Set the records down again. Match every line exactly.

▬▬▬▬▬▬

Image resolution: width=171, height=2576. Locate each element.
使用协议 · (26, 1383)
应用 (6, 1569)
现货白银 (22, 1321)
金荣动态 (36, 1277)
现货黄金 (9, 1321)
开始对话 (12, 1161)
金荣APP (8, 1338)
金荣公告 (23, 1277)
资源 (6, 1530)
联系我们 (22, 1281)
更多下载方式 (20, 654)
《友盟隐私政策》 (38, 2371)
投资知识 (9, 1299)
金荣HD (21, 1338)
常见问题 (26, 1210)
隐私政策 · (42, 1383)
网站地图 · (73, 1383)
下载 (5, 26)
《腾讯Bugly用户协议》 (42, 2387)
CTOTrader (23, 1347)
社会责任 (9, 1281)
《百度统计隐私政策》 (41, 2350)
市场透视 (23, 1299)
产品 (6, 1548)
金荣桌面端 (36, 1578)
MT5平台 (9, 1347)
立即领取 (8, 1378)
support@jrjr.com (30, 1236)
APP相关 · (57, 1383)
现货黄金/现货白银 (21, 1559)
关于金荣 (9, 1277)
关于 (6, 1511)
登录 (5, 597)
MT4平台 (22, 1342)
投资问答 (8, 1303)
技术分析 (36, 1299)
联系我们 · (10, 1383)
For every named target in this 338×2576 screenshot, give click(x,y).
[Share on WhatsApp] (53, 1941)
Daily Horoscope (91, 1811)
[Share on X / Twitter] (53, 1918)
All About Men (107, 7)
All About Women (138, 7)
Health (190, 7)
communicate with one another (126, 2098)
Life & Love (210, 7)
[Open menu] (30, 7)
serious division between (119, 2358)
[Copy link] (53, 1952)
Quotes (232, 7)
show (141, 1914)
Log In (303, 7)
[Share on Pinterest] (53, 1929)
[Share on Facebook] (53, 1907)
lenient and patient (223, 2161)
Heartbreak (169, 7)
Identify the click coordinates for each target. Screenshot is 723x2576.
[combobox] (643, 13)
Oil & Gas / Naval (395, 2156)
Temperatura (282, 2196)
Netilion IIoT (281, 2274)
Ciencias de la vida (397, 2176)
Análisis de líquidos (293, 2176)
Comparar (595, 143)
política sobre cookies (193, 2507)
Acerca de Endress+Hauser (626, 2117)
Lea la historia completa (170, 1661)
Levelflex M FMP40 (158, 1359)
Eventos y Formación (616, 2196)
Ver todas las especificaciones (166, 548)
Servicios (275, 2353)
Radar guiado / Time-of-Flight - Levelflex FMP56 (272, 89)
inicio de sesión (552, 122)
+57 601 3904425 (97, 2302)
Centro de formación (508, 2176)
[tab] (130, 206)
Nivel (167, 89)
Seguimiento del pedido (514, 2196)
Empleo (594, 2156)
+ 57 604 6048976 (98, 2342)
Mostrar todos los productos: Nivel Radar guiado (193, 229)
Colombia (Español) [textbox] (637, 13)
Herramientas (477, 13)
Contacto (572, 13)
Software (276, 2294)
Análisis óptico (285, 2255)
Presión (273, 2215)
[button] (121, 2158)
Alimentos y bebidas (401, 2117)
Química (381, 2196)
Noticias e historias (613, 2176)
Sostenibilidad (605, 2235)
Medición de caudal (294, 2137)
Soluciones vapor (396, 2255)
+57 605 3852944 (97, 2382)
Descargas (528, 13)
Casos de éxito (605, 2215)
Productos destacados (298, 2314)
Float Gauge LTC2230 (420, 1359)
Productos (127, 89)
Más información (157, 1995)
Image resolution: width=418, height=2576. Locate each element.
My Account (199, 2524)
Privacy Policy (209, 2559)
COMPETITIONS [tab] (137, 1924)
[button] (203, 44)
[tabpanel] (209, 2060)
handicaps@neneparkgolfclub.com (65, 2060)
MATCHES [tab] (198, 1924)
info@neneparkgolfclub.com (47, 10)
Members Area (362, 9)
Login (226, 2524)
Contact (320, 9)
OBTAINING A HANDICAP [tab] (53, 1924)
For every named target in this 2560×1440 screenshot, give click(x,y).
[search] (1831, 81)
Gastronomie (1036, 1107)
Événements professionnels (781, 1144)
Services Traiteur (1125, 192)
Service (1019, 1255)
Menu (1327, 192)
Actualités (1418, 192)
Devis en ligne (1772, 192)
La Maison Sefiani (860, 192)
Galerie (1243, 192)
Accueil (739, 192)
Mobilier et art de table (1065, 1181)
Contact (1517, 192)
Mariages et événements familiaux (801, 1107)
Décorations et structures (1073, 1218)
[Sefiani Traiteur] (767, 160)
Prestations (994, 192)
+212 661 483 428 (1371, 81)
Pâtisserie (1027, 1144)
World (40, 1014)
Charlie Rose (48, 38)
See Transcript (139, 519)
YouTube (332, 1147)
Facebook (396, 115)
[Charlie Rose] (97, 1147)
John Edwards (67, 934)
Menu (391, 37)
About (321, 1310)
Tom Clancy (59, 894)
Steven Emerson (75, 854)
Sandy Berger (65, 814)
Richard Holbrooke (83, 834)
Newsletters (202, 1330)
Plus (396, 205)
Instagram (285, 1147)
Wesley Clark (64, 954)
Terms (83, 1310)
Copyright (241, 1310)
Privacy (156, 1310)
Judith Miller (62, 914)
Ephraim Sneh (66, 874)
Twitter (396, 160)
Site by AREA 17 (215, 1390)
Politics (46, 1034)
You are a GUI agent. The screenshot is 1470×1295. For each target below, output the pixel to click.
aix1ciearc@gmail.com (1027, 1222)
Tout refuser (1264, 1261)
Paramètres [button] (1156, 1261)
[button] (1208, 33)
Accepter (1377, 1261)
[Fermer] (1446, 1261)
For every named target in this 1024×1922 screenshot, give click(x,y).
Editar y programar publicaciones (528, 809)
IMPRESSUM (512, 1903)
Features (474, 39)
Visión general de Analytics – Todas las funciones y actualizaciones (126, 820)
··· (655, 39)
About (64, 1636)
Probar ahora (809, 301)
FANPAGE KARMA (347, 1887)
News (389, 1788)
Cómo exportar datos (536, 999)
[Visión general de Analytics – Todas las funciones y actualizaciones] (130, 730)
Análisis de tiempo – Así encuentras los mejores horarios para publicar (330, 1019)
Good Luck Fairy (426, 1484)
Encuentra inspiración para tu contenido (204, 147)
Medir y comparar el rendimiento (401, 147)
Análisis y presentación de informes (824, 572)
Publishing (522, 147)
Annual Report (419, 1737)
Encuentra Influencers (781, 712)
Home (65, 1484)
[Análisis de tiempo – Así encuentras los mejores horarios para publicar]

▬▬▬▬▬▬

> [OUTPUT FOR THIS TASK]:
Image resolution: width=171, height=2576. Locate each element.
使用协议 · (26, 1383)
应用 (6, 1569)
现货白银 (22, 1321)
金荣动态 (36, 1277)
现货黄金 (9, 1321)
开始对话 (12, 1161)
金荣APP (8, 1338)
金荣公告 (23, 1277)
资源 (6, 1530)
联系我们 (22, 1281)
更多下载方式 (20, 654)
《友盟隐私政策》 (38, 2371)
投资知识 (9, 1299)
金荣HD (21, 1338)
常见问题 (26, 1210)
隐私政策 · (42, 1383)
网站地图 · (73, 1383)
下载 (5, 26)
《腾讯Bugly用户协议》 (42, 2387)
CTOTrader (23, 1347)
社会责任 (9, 1281)
《百度统计隐私政策》 (41, 2350)
市场透视 (23, 1299)
产品 (6, 1548)
金荣桌面端 (36, 1578)
MT5平台 (9, 1347)
立即领取 (8, 1378)
support@jrjr.com (30, 1236)
APP相关 · (57, 1383)
现货黄金/现货白银 (21, 1559)
关于金荣 (9, 1277)
关于 (6, 1511)
登录 (5, 597)
MT4平台 (22, 1342)
投资问答 (8, 1303)
技术分析 (36, 1299)
联系我们 · (10, 1383)
For every named target in this 338×2576 screenshot, give click(x,y).
[Share on WhatsApp] (53, 1941)
Daily Horoscope (91, 1811)
[Share on X / Twitter] (53, 1918)
All About Men (107, 7)
All About Women (138, 7)
Health (190, 7)
communicate with one another (126, 2098)
Life & Love (210, 7)
[Open menu] (30, 7)
serious division between (119, 2358)
[Copy link] (53, 1952)
Quotes (232, 7)
show (141, 1914)
Log In (303, 7)
[Share on Pinterest] (53, 1929)
[Share on Facebook] (53, 1907)
lenient and patient (223, 2161)
Heartbreak (169, 7)
Identify the click coordinates for each target. Screenshot is 723x2576.
[combobox] (643, 13)
Oil & Gas / Naval (395, 2156)
Temperatura (282, 2196)
Netilion IIoT (281, 2274)
Ciencias de la vida (397, 2176)
Análisis de líquidos (293, 2176)
Comparar (595, 143)
política sobre cookies (193, 2507)
Acerca de Endress+Hauser (626, 2117)
Lea la historia completa (170, 1661)
Levelflex M FMP40 (158, 1359)
Eventos y Formación (616, 2196)
Ver todas las especificaciones (166, 548)
Servicios (275, 2353)
Radar guiado / Time-of-Flight - Levelflex FMP56 (272, 89)
inicio de sesión (552, 122)
+57 601 3904425 (97, 2302)
Centro de formación (508, 2176)
[tab] (130, 206)
Nivel (167, 89)
Seguimiento del pedido (514, 2196)
Empleo (594, 2156)
+ 57 604 6048976 (98, 2342)
Mostrar todos los productos: Nivel Radar guiado (193, 229)
Colombia (Español) [textbox] (637, 13)
Herramientas (477, 13)
Contacto (572, 13)
Software (276, 2294)
Análisis óptico (285, 2255)
Presión (273, 2215)
[button] (121, 2158)
Alimentos y bebidas (401, 2117)
Química (381, 2196)
Noticias e historias (613, 2176)
Sostenibilidad (605, 2235)
Medición de caudal (294, 2137)
Soluciones vapor (396, 2255)
+57 605 3852944 (97, 2382)
Descargas (528, 13)
Casos de éxito (605, 2215)
Productos destacados (298, 2314)
Float Gauge LTC2230 (420, 1359)
Productos (127, 89)
Más información (157, 1995)
Image resolution: width=418, height=2576. Locate each element.
My Account (199, 2524)
Privacy Policy (209, 2559)
COMPETITIONS [tab] (137, 1924)
[button] (203, 44)
[tabpanel] (209, 2060)
handicaps@neneparkgolfclub.com (65, 2060)
MATCHES [tab] (198, 1924)
info@neneparkgolfclub.com (47, 10)
Members Area (362, 9)
Login (226, 2524)
Contact (320, 9)
OBTAINING A HANDICAP [tab] (53, 1924)
For every named target in this 2560×1440 screenshot, give click(x,y).
[search] (1831, 81)
Gastronomie (1036, 1107)
Événements professionnels (781, 1144)
Services Traiteur (1125, 192)
Service (1019, 1255)
Menu (1327, 192)
Actualités (1418, 192)
Devis en ligne (1772, 192)
La Maison Sefiani (860, 192)
Galerie (1243, 192)
Accueil (739, 192)
Mobilier et art de table (1065, 1181)
Contact (1517, 192)
Mariages et événements familiaux (801, 1107)
Décorations et structures (1073, 1218)
[Sefiani Traiteur] (767, 160)
Prestations (994, 192)
+212 661 483 428 (1371, 81)
Pâtisserie (1027, 1144)
World (40, 1014)
Charlie Rose (48, 38)
See Transcript (139, 519)
YouTube (332, 1147)
Facebook (396, 115)
[Charlie Rose] (97, 1147)
John Edwards (67, 934)
Menu (391, 37)
About (321, 1310)
Tom Clancy (59, 894)
Steven Emerson (75, 854)
Sandy Berger (65, 814)
Richard Holbrooke (83, 834)
Newsletters (202, 1330)
Plus (396, 205)
Instagram (285, 1147)
Wesley Clark (64, 954)
Terms (83, 1310)
Copyright (241, 1310)
Privacy (156, 1310)
Judith Miller (62, 914)
Ephraim Sneh (66, 874)
Twitter (396, 160)
Site by AREA 17 (215, 1390)
Politics (46, 1034)
You are a GUI agent. The screenshot is 1470×1295. For each target below, output the pixel to click.
aix1ciearc@gmail.com (1027, 1222)
Tout refuser (1264, 1261)
Paramètres [button] (1156, 1261)
[button] (1208, 33)
Accepter (1377, 1261)
[Fermer] (1446, 1261)
For every named target in this 1024×1922 screenshot, give click(x,y).
Editar y programar publicaciones (528, 809)
IMPRESSUM (512, 1903)
Features (474, 39)
Visión general de Analytics – Todas las funciones y actualizaciones (126, 820)
··· (655, 39)
About (64, 1636)
Probar ahora (809, 301)
FANPAGE KARMA (347, 1887)
News (389, 1788)
Cómo exportar datos (536, 999)
[Visión general de Analytics – Todas las funciones y actualizaciones] (130, 730)
Análisis de tiempo – Así encuentras los mejores horarios para publicar (330, 1019)
Good Luck Fairy (426, 1484)
Encuentra inspiración para tu contenido (204, 147)
Medir y comparar el rendimiento (401, 147)
Análisis y presentación de informes (824, 572)
Publishing (522, 147)
Annual Report (419, 1737)
Encuentra Influencers (781, 712)
Home (65, 1484)
[Análisis de tiempo – Así encuentras los mejores horarios para publicar]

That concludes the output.